**GIVEN INFORMATION**

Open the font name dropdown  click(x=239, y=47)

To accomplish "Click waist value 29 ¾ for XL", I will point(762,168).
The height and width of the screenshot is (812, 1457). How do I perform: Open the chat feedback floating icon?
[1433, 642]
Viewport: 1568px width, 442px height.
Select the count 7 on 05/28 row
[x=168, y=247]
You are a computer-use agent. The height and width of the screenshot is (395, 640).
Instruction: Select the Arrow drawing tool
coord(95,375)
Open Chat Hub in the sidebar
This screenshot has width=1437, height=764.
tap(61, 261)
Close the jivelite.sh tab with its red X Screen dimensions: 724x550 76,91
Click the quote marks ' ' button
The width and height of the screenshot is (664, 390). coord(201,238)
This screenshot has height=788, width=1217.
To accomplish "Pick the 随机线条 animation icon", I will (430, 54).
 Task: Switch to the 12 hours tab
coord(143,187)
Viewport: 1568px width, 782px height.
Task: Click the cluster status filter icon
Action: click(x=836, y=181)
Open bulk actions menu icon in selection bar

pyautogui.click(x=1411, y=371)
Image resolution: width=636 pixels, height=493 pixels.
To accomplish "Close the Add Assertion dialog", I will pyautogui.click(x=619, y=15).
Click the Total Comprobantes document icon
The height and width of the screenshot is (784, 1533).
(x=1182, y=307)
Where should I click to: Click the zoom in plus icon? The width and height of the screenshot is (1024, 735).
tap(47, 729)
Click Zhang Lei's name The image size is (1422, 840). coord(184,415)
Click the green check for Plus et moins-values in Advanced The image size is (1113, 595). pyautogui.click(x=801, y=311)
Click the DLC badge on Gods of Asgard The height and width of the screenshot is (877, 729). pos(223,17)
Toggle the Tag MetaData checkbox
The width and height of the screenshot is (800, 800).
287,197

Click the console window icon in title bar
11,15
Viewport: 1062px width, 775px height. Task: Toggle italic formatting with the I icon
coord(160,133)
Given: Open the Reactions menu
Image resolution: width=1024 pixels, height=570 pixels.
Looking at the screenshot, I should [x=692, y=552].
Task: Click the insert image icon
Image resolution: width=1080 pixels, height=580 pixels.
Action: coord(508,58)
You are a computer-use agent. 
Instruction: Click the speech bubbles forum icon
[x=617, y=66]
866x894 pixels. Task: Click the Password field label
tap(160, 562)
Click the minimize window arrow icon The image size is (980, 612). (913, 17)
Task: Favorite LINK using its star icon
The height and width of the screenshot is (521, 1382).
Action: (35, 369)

**ASSIGNMENT**
Scan the records above for the string "accomplish", and copy every line where it turns up.

**TASK RESPONSE**
To accomplish "Click waist value 29 ¾ for XL", I will point(762,168).
To accomplish "Pick the 随机线条 animation icon", I will (430, 54).
To accomplish "Close the Add Assertion dialog", I will pyautogui.click(x=619, y=15).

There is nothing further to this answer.